Cross-talk between NO and oxyradicals, a supersystem that regulates energy metabolism and survival of animals

Mammalian tissues have large amounts of available ATP which are generated by oxidative phosphorylation in mitochondria. For the maintenance of the human body, a large amount of oxygen is required to regenerate these ATP molecules. A small fraction of the inspired oxygen is converted to superoxide radical and related metabolites even under physiological conditions. Most reactive oxygen species react rapidly with a variety of molecules thereby interfering with cellular functions and induce various diseases. Nitric oxide (NO) is an unstable gaseous radical with high affinity for various molecules, such as hemeproteins, thiols, and related radicals. NO easily penetrates through cell membrane/lipid bilayers, forms dissociable complexes with these molecules and modulates cellular metabolism and functions. Because NO has an extremely high affinity for the superoxide radical, the occurrence of the latter might decrease the biological function of NO. Thus, superoxide radicals in and around vascular endothelial cells play critical roles in the pathogenesis of hypertension and vasogenic tissue injury. Because NO also reacts with molecular oxygen, it rapidly loses its biological activity, particularly under ambient atmospheric conditions where the oxygen tension is unphysiologically high.
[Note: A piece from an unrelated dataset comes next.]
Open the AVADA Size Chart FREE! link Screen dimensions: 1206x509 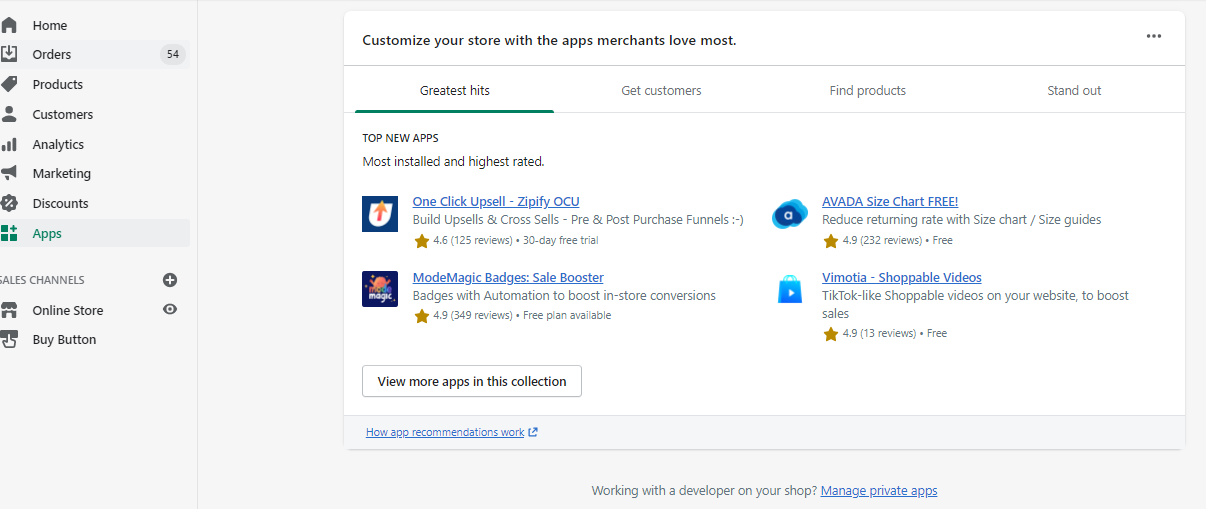point(890,201)
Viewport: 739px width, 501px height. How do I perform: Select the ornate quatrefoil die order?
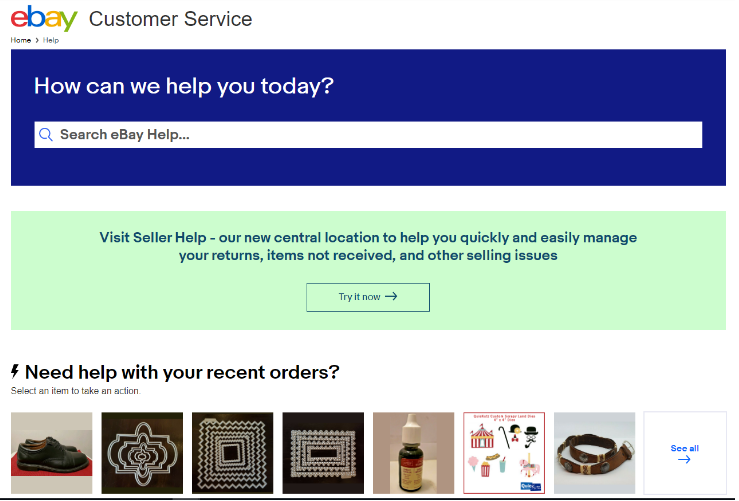click(142, 453)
Thus, biological functions of NO are determined by the local concentrations of molecular oxygen and superoxide radicals. NO also inhibits electron transfer reaction and ATP synthesis in mitochondria and aerobic bacteria, such as E. coli; the inhibitory effects are also enhanced by hypoxia. Thus, the cross-talk between NO, molecular oxygen and oxyradicals play critical roles in the regulation of energy metabolism, fates and the survival of aerobic organisms. The present work describes the pathophysiological significance of the supersystem driven by the cross-talk between NO and oxyradicals.